──────── DATA FOR THIS EXERCISE

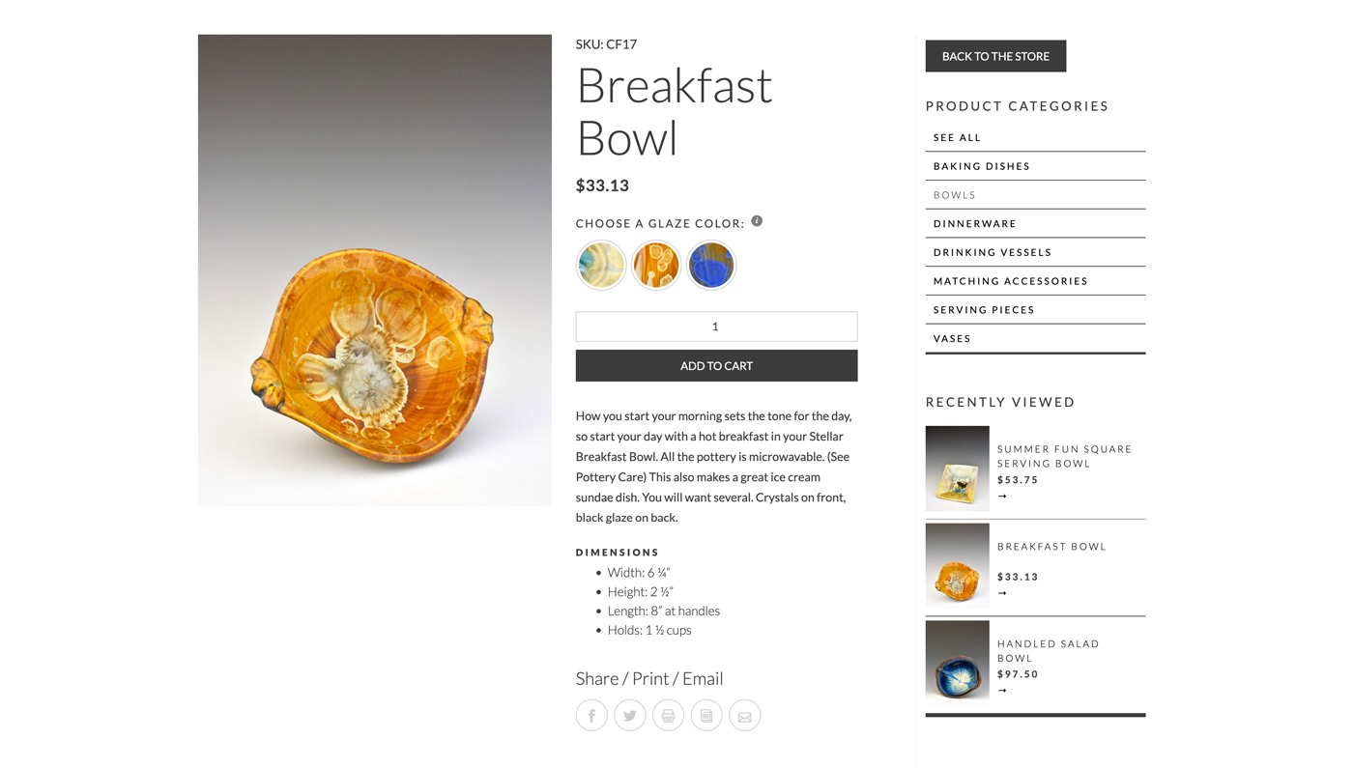Select the orange glaze color swatch
The height and width of the screenshot is (768, 1353).
point(656,265)
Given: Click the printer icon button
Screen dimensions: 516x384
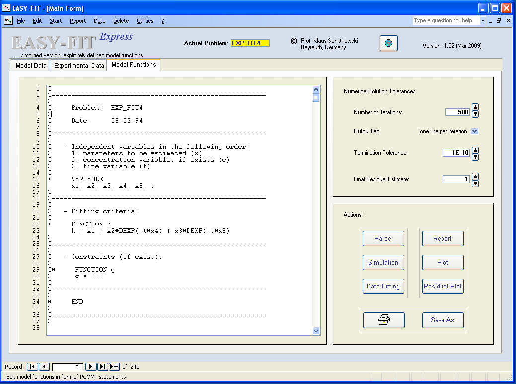Looking at the screenshot, I should click(383, 320).

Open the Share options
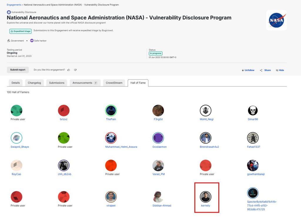(265, 70)
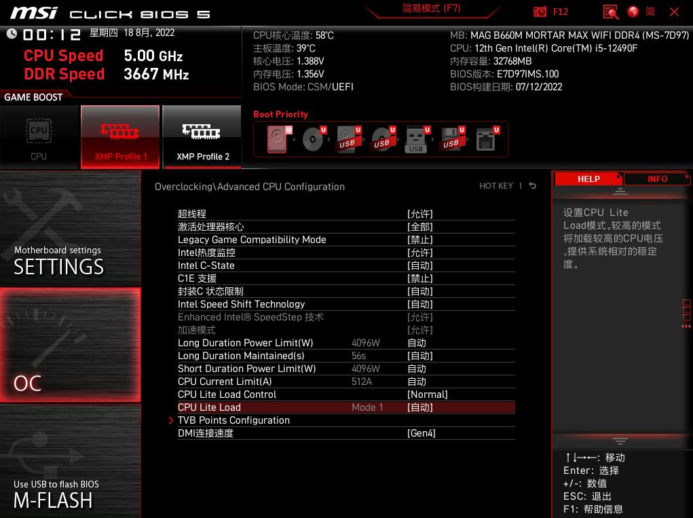The height and width of the screenshot is (518, 693).
Task: Expand TVB Points Configuration
Action: pyautogui.click(x=233, y=420)
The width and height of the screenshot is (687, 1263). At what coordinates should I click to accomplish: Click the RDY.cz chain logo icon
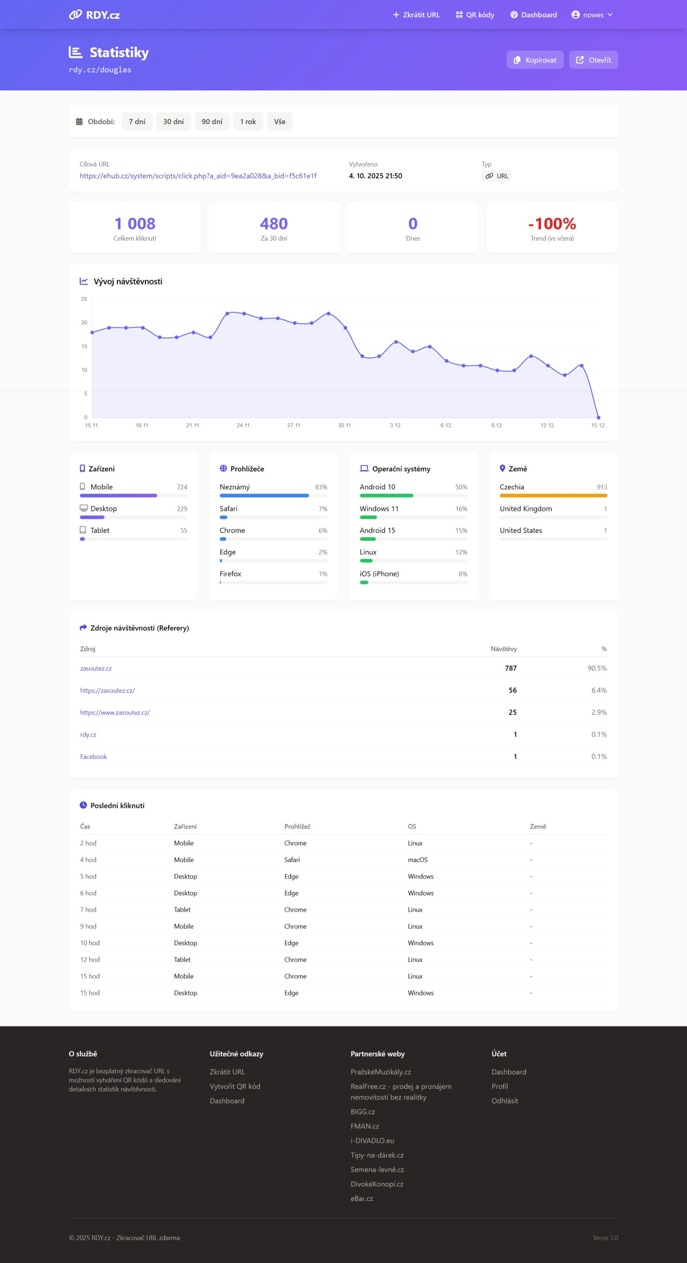(75, 15)
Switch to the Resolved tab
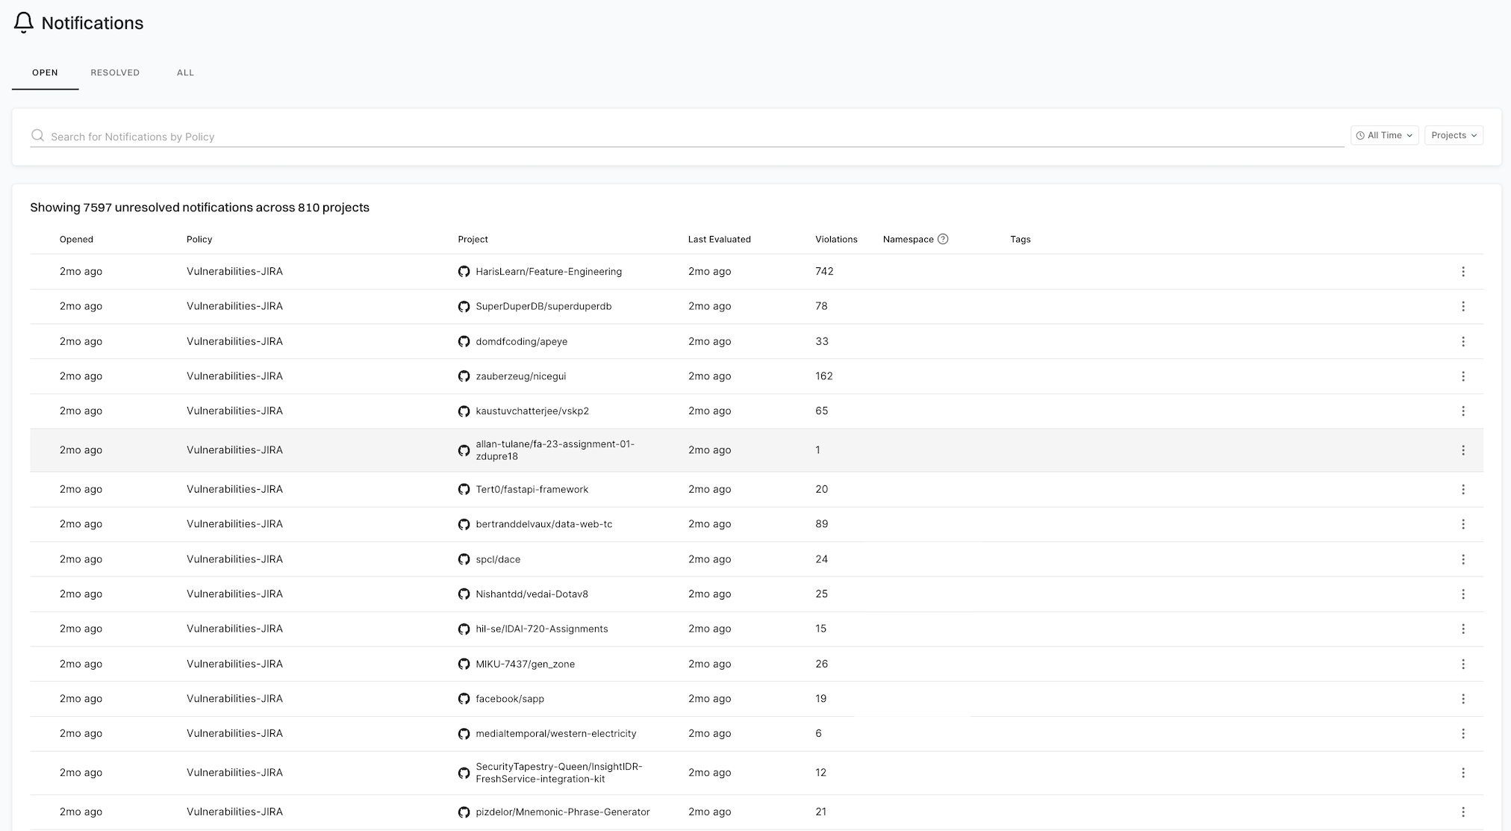This screenshot has height=831, width=1511. tap(115, 72)
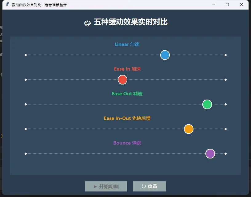This screenshot has width=251, height=197.
Task: Click the red Ease In ball
Action: coord(122,80)
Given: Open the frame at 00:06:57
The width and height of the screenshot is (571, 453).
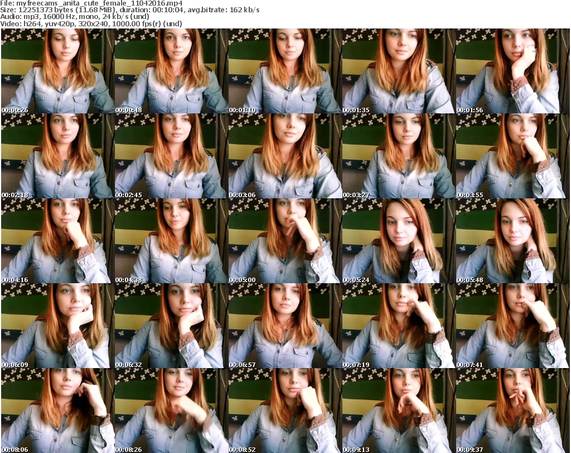Looking at the screenshot, I should [x=285, y=326].
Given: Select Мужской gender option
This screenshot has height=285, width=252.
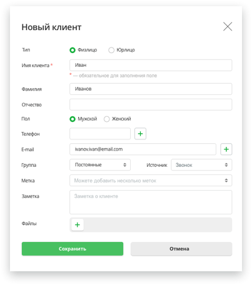Looking at the screenshot, I should (73, 119).
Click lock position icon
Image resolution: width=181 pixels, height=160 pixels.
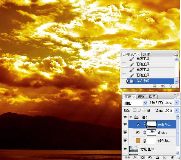pos(144,110)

────────────────

__WRITTEN TASK__. Swap every "Given" for "Instruction" across all the items above and keep everything else unchanged. Leave the pictures out of your version.

__FINISHED EXERCISE__.
Select the orange glaze color swatch
The height and width of the screenshot is (768, 1353).
point(656,265)
Instruction: Click the printer icon button
Screen dimensions: 516x384
Looking at the screenshot, I should click(383, 320).

Open the Share options
(265, 70)
The height and width of the screenshot is (518, 693).
Task: Expand TVB Points Configuration
Action: pyautogui.click(x=233, y=420)
The width and height of the screenshot is (687, 1263). At what coordinates should I click to accomplish: Click the RDY.cz chain logo icon
(75, 15)
Switch to the Resolved tab
This screenshot has height=831, width=1511. tap(115, 72)
This screenshot has width=251, height=197.
Task: Click the red Ease In ball
Action: coord(122,80)
Instruction: Open the frame at 00:06:57
The width and height of the screenshot is (571, 453).
Looking at the screenshot, I should [x=285, y=326].
Instruction: Select Мужской gender option
This screenshot has height=285, width=252.
Looking at the screenshot, I should (73, 119).
Click lock position icon
Image resolution: width=181 pixels, height=160 pixels.
pos(144,110)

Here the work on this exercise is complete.